Why?  Because when you learn that your circumstances do not determine your happiness, you will truly understand the power of your own mind.  Also, when you learn how to find contentment in your current job, it takes the pressure off of your job search.  You don’t have to worry about taking the first job you’re offered, even if it’s going to double your commute time or require longer hours than you’d like.  You can be methodical and confident in your job search and take your time finding the right job for you.  Which is the best way to find a job.

Case In Point

A client whom I’ll call Allison was feeling desperate to leave her current job at her first coaching session.  She had a new boss and things weren’t going well at work.  Although she had thrived at that job for the past seven years, she no longer felt happy there and she wanted out.

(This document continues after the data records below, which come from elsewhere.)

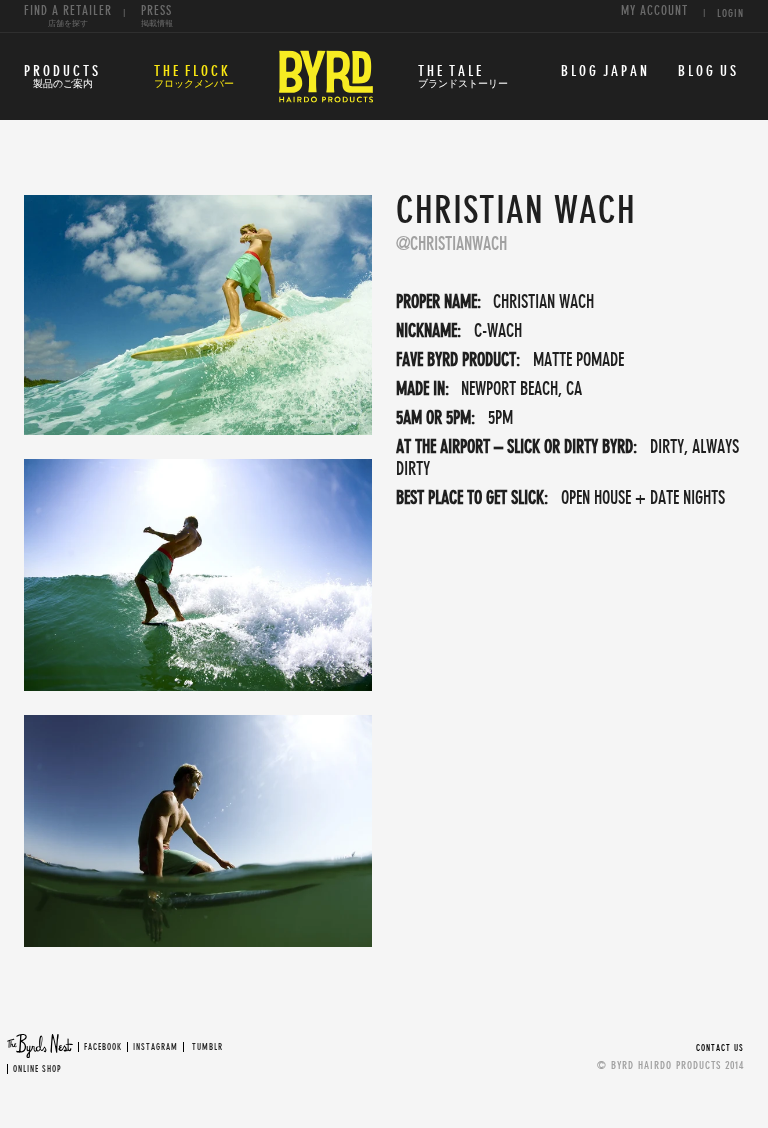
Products (62, 77)
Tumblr (207, 1047)
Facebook (103, 1047)
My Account (654, 11)
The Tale (463, 77)
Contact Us (720, 1048)
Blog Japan (605, 71)
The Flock (194, 77)
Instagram (155, 1047)
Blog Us (708, 71)
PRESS (157, 16)
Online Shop (37, 1069)
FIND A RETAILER (68, 16)
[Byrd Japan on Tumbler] (190, 1047)
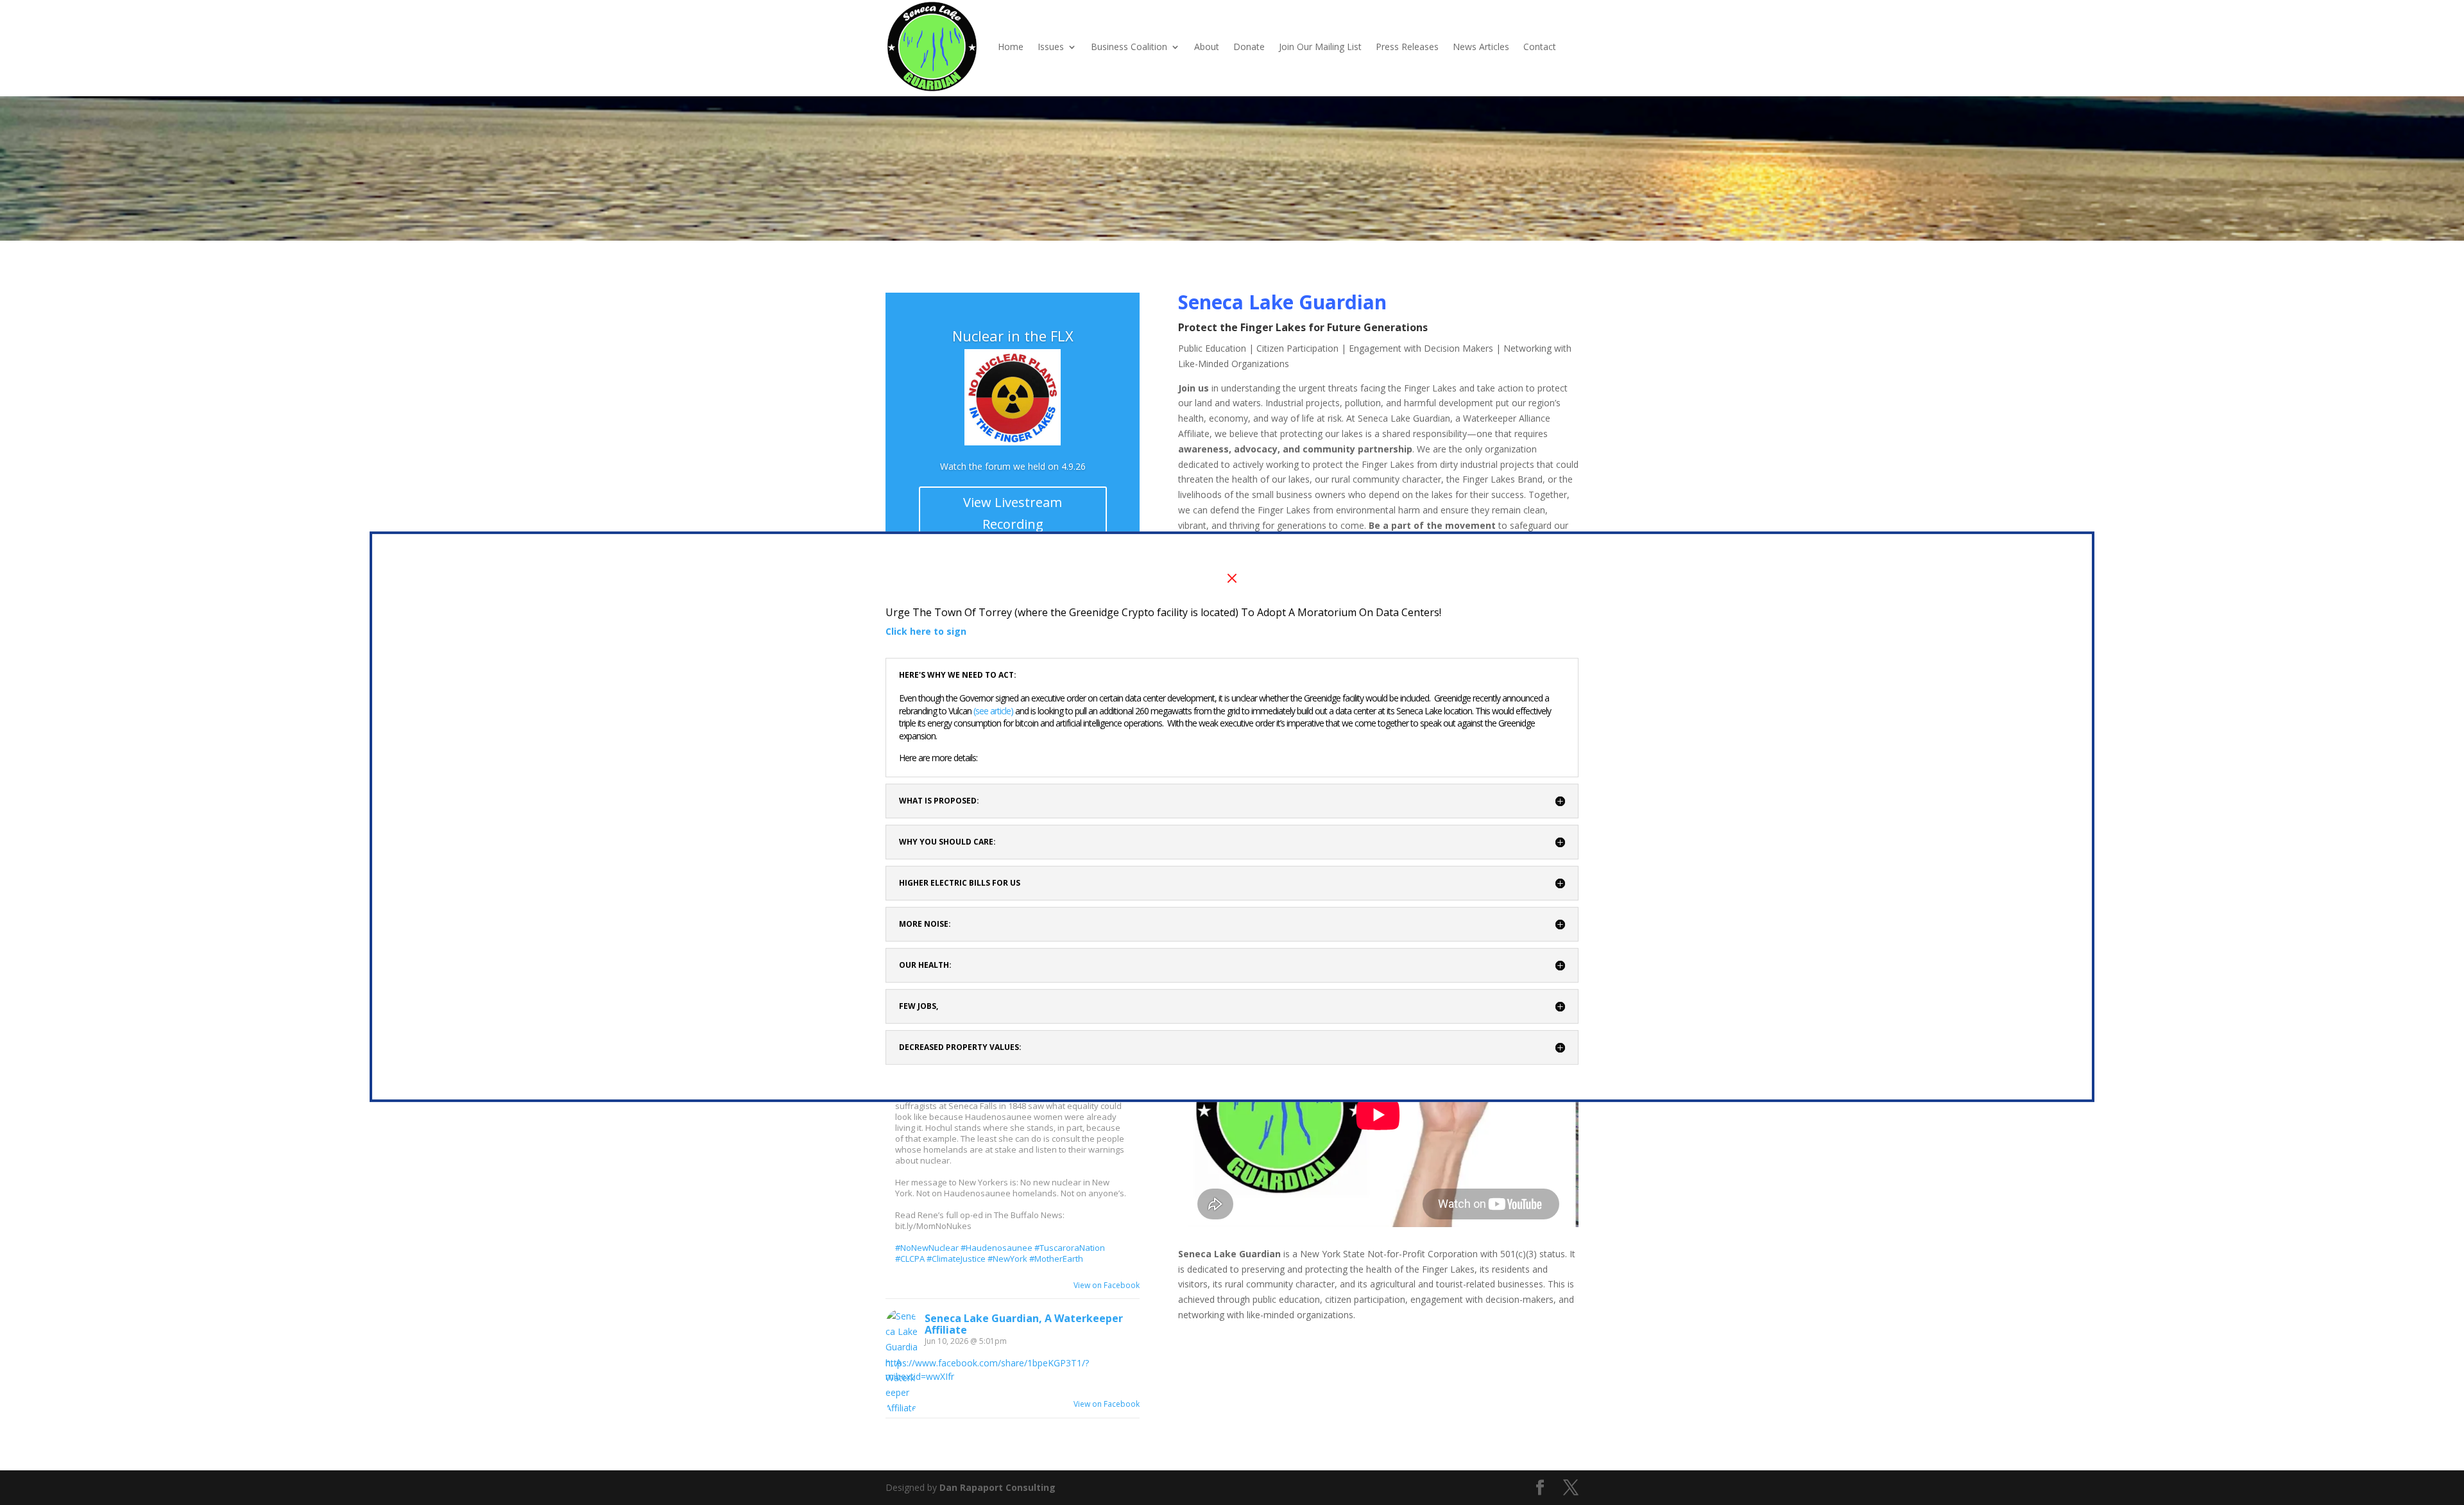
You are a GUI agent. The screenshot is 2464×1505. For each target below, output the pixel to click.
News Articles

We looked at the thoughts that were creating Allison’s unhappiness at work. They boiled down to this:

  • My new boss is not communicating well with me, like my old boss did.
  • He is not efficient.
  • He’s going to run this place into the ground.
  • He should be different than he is.
  • There is no longer an opportunity for me to advance here.
  • I need to get out as soon as possible.

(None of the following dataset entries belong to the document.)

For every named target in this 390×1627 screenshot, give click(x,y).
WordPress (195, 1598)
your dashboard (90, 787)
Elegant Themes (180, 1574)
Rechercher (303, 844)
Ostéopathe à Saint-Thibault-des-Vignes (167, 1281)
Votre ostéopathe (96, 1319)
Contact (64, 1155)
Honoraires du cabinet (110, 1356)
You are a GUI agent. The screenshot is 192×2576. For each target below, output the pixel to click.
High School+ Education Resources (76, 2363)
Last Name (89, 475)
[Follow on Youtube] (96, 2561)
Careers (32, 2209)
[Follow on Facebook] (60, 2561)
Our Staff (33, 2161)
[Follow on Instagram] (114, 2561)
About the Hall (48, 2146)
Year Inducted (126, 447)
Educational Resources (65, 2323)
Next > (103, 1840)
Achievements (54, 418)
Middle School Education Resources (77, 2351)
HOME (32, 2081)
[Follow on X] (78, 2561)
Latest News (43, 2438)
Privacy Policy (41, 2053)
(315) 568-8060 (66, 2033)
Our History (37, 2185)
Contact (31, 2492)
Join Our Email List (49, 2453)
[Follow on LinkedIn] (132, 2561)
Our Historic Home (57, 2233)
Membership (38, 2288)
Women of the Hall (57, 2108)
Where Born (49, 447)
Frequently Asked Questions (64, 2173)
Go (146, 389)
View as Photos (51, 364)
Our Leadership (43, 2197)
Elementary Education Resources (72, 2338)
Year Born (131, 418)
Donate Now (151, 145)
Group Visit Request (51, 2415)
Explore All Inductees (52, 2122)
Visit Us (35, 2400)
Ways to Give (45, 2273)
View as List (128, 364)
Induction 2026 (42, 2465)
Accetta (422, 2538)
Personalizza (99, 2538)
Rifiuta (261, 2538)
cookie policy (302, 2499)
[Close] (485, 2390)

Allison’s co-workers also had their own negative thoughts about the new boss, and when they commiserated together, Allison found even more reasons or evidence to support those negative thoughts, which left her feeling even worse.

Allison was convinced that every single one of her thoughts was a fact, that she was just observing reality.  But the circumstances were really:

  • She had a new boss.
  • Her new boss had made decisions that Allison did not like.
  • Her new boss did not send an email to the team informing them of the decisions.
  • The team learned about the decisions at a meeting.

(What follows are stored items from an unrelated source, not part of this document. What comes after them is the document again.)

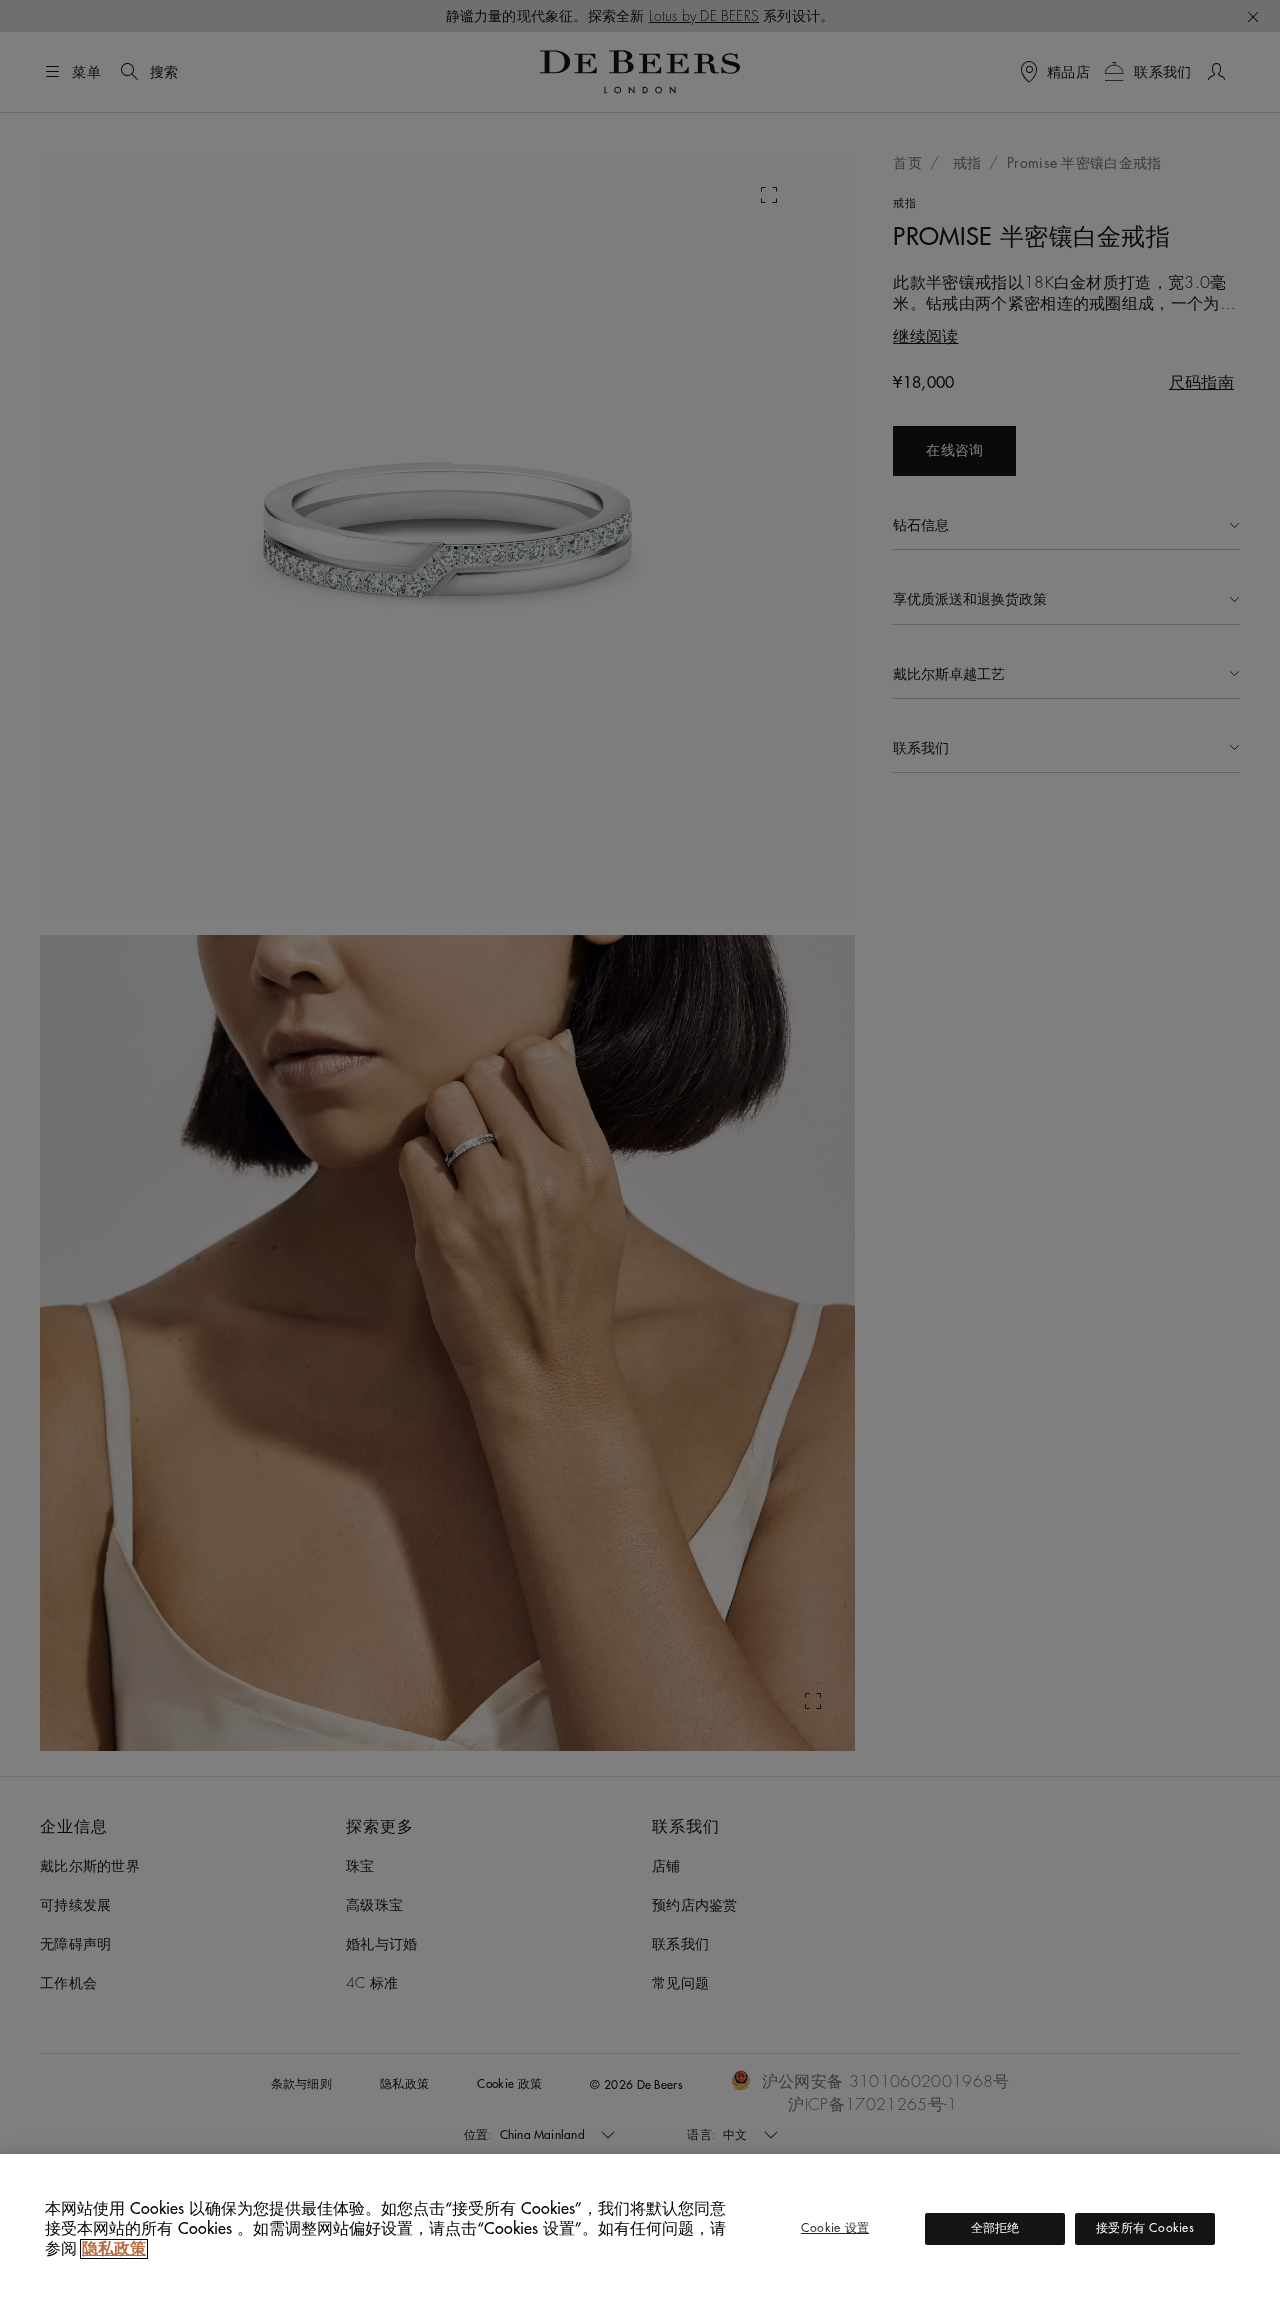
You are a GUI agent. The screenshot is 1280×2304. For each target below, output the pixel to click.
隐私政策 (114, 2249)
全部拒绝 (995, 2228)
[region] (640, 2229)
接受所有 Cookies (1145, 2228)
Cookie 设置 (835, 2228)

Everything else was a thought, a sentence in her mind.

The overarching thought that “he should be different than he is” was causing Allison the most grief.  The reason it was creating so much unhappiness for Allison is because that thought was, as Byron Katie puts it, “arguing with reality.”

When Allison was thinking “he should be different than he is,” she felt angry.  When she felt angry, she wasn’t productive at work because she was spending lots of time spinning in her mind and also commiserating with co-workers.  When she did that, she didn’t enjoy her job anymore.  She was miserable.  When we looked at the result that her thought was creating for her, Allison realized that she was the one who could “be different” in this circumstance because she was the only person that she could change.  Arguing with reality produced no real benefit because Allison could not control her new boss.  As much as we would like to change what other people say and do, we simply can’t.

I challenged her to look for evidence to support the opposite thought.  What if he should be exactly how he is?  How do we know that he should be exactly that way? Because he is that way.  That’s the best evidence there is.  When you realize that you can accept someone else exactly as they are and still have inner peace, it feels amazing because you realize that you are always in control of how you feel.

Feeling Better Is Always Available

This is best illustrated with an extreme example.  In Man’s Search For Ultimate Meaning, Victor Frankl said “[t]he last of the human freedoms” is “to choose one’s attitude in any given set of circumstances, to choose one’s own way.”  He learned that when he was a Jewish prisoner in a Nazi concentration camp, which proves that if he could choose acceptance in those circumstances, it is always available to us well.

When Allison decided that there was no use arguing with reality and started choosing to think “my boss is exactly the way he should be,” she felt acceptance and relief, like a huge weight was lifted from her shoulders.  The feeling of acceptance drove her to get back to work, become productive again, decline to commiserate with co-workers, and enjoy her work again.  She still wanted to continue her job search, but she no longer had a desperate sense of urgency to leave.  She could be thoughtful and systematic about her search, to make sure she would find the right job for her.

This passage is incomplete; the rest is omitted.